Radiation Biodosimetry in Patients Treated With Total Body Irradiation (TBI)


OBJECTIVES:

Primary

- To validate and refine three methods of rapid high throughput radiation biodosimetry
using peripheral blood and urine from patients undergoing total-body irradiation
preceding hematopoietic stem cell transplantation, including miniaturization and
automation of cytogenetic and immunofluorescence assays, development and testing of
gene expression profiles for use as biodosimeters and their incorporation into a
self-contained test cassette, and profiling urinary metabolites that are specific for
radiation exposure and dose.

Secondary

- To gain mechanistic insight into potentially different responses to radiation between
mice and humans, and between ex vivo and in vivo irradiation.

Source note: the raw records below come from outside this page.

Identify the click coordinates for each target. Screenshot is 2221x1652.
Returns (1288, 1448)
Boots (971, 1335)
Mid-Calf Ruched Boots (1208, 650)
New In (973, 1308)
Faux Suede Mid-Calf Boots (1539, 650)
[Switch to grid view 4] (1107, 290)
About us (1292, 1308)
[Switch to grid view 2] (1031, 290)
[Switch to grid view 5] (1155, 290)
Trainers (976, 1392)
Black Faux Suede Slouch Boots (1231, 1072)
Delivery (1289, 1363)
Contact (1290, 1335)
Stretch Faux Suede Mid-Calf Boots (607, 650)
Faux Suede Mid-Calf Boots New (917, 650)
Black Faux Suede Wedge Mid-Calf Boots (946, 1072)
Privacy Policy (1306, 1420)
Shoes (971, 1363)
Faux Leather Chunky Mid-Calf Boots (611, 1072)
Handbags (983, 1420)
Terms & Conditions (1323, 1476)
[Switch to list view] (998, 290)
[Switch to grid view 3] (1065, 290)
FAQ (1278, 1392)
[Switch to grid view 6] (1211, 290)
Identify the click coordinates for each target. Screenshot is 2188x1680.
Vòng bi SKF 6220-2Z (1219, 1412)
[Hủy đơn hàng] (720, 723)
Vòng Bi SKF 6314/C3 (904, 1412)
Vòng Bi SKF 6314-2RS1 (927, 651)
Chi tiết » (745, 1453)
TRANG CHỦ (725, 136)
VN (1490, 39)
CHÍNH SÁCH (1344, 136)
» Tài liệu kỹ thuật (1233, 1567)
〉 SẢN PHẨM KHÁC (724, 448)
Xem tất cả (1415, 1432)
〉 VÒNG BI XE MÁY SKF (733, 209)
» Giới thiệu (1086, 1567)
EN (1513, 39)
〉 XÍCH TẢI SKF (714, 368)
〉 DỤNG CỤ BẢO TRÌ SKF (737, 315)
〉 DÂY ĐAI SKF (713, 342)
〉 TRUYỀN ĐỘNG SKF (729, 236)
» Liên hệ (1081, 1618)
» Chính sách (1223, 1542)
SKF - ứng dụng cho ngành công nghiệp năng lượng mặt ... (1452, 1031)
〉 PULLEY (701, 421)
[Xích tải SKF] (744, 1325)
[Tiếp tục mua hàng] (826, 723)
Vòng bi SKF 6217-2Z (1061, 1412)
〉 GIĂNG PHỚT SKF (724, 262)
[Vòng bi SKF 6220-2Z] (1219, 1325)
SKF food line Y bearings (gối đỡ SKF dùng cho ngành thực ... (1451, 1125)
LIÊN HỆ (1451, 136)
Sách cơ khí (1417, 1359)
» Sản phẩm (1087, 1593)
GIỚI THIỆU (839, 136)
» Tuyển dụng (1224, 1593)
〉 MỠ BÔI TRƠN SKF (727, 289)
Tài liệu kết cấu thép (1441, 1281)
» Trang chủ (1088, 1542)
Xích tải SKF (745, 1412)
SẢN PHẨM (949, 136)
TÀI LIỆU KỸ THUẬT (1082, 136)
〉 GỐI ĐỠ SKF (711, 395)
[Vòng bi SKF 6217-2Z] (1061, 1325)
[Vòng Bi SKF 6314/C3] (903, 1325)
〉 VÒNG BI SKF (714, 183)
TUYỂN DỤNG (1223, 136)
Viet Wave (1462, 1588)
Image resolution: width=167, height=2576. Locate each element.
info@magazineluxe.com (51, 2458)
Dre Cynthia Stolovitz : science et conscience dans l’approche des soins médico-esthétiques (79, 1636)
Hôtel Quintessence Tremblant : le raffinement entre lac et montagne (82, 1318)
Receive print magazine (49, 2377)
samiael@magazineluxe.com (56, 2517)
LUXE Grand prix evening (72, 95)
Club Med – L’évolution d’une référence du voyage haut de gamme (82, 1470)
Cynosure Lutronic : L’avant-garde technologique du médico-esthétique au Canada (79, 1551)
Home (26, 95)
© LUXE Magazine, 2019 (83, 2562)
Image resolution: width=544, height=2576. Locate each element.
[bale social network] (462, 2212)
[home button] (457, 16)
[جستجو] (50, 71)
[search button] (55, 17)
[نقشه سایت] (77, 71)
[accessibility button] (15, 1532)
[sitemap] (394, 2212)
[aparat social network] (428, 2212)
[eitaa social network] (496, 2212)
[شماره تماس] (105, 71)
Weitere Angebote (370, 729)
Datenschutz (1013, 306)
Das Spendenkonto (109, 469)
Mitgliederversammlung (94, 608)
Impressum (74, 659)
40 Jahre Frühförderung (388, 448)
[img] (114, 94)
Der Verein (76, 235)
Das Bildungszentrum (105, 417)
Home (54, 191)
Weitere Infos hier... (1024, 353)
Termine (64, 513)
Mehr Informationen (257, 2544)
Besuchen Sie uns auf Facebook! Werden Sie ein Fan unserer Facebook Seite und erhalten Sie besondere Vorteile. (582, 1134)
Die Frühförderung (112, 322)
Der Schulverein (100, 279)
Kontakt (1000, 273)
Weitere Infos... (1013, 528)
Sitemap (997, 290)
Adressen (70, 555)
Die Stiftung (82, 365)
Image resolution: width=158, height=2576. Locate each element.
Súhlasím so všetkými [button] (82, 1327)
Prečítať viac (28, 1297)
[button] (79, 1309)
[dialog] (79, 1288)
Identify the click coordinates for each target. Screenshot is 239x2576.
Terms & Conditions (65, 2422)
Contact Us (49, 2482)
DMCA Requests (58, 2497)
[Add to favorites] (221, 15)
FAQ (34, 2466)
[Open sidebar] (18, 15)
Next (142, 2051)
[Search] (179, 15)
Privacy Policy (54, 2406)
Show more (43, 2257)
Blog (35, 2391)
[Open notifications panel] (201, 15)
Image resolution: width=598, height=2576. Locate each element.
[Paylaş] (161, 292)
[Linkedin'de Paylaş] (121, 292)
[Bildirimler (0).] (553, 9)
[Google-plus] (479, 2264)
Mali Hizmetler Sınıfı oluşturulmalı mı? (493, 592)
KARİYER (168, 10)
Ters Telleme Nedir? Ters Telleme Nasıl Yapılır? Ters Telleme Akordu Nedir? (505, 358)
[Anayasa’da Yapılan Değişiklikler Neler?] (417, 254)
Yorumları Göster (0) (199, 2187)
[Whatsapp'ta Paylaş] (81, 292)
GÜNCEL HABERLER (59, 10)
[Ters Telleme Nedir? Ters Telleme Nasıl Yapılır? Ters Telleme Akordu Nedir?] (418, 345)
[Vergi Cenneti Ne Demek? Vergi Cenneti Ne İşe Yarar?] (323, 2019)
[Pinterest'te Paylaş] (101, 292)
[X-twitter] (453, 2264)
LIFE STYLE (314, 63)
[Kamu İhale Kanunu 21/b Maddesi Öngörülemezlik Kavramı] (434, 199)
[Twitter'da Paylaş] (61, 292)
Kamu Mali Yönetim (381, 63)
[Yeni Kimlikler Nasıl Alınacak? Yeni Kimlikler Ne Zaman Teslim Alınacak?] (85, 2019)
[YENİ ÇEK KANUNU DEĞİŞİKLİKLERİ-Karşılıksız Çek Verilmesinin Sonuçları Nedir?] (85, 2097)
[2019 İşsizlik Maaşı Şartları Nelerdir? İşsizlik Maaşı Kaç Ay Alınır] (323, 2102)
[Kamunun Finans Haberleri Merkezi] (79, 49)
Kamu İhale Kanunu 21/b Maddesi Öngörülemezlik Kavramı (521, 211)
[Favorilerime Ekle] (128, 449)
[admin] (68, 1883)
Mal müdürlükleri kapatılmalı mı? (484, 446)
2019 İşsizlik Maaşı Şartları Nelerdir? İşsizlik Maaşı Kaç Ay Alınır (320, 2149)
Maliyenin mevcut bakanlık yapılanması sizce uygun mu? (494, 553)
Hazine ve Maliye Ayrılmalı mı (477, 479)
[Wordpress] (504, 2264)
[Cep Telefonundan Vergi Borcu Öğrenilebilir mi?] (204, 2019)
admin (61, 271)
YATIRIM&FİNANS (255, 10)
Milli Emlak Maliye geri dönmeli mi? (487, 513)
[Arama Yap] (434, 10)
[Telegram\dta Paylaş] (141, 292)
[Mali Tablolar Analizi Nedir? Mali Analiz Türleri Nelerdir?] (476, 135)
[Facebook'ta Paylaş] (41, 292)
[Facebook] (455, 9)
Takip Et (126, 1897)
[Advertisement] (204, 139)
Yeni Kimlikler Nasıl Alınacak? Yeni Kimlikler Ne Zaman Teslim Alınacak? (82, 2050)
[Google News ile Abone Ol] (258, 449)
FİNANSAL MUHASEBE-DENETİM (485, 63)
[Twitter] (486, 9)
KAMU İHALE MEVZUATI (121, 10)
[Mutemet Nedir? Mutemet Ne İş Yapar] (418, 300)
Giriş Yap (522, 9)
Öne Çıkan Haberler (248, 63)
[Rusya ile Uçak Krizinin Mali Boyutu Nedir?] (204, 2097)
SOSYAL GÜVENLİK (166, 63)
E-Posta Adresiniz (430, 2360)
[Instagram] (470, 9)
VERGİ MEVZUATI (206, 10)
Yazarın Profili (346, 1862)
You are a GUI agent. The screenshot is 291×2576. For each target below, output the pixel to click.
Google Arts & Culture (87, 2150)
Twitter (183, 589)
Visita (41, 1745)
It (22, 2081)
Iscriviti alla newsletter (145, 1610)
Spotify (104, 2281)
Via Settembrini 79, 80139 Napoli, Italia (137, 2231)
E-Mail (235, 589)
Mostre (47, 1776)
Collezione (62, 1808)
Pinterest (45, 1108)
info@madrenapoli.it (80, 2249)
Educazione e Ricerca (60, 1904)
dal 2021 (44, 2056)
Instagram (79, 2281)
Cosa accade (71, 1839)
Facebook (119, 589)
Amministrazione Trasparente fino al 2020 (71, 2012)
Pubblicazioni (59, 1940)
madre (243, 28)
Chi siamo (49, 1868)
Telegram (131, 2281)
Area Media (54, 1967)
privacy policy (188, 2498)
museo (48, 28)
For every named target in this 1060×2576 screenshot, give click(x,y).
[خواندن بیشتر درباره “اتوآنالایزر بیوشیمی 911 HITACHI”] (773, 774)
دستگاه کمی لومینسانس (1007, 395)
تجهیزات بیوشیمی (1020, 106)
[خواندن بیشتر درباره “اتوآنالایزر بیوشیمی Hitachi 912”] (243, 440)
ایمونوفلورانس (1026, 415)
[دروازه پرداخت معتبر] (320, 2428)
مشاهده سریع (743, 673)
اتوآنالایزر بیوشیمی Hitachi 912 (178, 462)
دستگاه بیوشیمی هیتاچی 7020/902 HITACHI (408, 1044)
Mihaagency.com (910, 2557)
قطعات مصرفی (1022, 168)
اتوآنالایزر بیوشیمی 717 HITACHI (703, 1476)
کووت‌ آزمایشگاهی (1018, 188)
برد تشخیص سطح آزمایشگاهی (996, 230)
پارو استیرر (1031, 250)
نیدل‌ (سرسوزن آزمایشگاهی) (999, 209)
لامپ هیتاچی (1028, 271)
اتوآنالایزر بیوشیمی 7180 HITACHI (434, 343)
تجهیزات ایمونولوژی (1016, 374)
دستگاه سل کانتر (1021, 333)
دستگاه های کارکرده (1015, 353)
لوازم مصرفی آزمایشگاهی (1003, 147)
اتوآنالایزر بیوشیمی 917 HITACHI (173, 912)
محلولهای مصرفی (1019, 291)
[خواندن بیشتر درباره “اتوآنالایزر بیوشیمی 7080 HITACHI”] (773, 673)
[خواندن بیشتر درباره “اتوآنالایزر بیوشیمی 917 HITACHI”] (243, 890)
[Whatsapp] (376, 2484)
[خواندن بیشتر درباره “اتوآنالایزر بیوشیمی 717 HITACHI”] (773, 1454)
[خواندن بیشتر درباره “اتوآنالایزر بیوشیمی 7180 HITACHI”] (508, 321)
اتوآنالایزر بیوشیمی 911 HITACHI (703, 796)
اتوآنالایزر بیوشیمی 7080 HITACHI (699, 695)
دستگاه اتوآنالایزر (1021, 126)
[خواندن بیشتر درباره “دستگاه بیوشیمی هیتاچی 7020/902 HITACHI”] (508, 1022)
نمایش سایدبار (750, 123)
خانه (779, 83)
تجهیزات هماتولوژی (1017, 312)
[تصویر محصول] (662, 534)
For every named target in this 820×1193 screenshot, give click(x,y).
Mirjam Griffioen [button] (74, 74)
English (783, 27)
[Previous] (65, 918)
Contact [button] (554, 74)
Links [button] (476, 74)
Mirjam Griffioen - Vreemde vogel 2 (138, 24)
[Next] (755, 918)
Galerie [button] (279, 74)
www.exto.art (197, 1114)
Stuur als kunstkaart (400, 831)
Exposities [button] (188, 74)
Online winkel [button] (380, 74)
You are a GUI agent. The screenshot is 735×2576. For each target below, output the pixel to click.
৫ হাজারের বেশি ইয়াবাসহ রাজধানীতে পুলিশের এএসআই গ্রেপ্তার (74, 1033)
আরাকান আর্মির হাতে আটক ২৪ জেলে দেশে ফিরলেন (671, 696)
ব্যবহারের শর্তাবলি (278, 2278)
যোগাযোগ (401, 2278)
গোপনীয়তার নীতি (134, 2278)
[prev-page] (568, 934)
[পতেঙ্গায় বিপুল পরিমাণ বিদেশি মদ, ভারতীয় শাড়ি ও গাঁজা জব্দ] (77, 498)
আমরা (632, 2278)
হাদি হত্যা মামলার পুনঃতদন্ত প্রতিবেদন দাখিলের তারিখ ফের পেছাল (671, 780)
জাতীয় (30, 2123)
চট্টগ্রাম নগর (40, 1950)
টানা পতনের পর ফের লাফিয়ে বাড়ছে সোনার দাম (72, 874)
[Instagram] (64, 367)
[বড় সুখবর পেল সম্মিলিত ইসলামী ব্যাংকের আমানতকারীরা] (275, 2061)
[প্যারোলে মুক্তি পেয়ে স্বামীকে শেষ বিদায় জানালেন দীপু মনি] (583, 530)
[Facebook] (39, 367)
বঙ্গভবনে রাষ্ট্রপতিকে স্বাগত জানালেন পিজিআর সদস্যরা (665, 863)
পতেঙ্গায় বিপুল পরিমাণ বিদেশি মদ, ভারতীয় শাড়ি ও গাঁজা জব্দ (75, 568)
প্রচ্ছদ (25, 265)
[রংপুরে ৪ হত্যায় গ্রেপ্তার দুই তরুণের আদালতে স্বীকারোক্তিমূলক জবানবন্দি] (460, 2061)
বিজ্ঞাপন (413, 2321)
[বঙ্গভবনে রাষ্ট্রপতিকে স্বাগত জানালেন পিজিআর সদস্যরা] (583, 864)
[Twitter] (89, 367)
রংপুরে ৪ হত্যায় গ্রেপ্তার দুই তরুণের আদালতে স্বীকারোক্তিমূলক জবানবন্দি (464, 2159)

OUTLINE: This is a multicenter study.

Patients undergo blood and optional urine sample collection before the start of the first
total-body irradiation (TBI) treatment, 4-8 hours after the first TBI (but before the
second), and 24 hours after the first TBI treatment. Samples are analyzed for RNA extraction
and subsequent microarray analysis. Some patients may have additional blood samples
collected prior to TBI for validation studies, at the discretion of the investigator.
Samples are analyzed for micronucleus formation and γH2AX focus formation to assess whether
blood irradiation in vivo demonstrates a different biological response to blood irradiated
ex vivo. An additional blood sample is obtained at the first time point (prior to TBI
irradiation) and stored for future correlative studies. Samples are analyzed using
cytogenetic, protein, metabolic, and gene expression assays.

Patient medical records are obtained and reviewed for age, gender, race, ethnicity,
diagnosis, disease status, cytogenetics, HLA typing data, prior treatment (chemotherapy and
radiotherapy), pre-transplant disease-specific data such as blood counts, metabolic
profiles, co-existing disease at the time of transplant, history of infection exposure prior
to transplant, former and active medical problems (with prior and active therapies, both
prescribed and over-the-counter, including herbals, vitamins and dietary supplements),
functional status, organ function prior to transplant, special or unusual dietary history,
history of tobacco, alcohol or illicit drug use, carcinogen/toxin/teratogen/mutagen exposure
history, and infectious disease markers for hepatitis B and C, syphilis, HIV, CMV, HTLV
I/II.

Inclusion Criteria


DISEASE CHARACTERISTICS:

- Patient at Memorial Sloan-Kettering Cancer Center

- Must be undergoing hematopoietic stem cell transplantation (either autologous or
allogeneic) in conjunction with a conditioning regimen that includes total-body
irradiation (TBI) (single or multiple fraction)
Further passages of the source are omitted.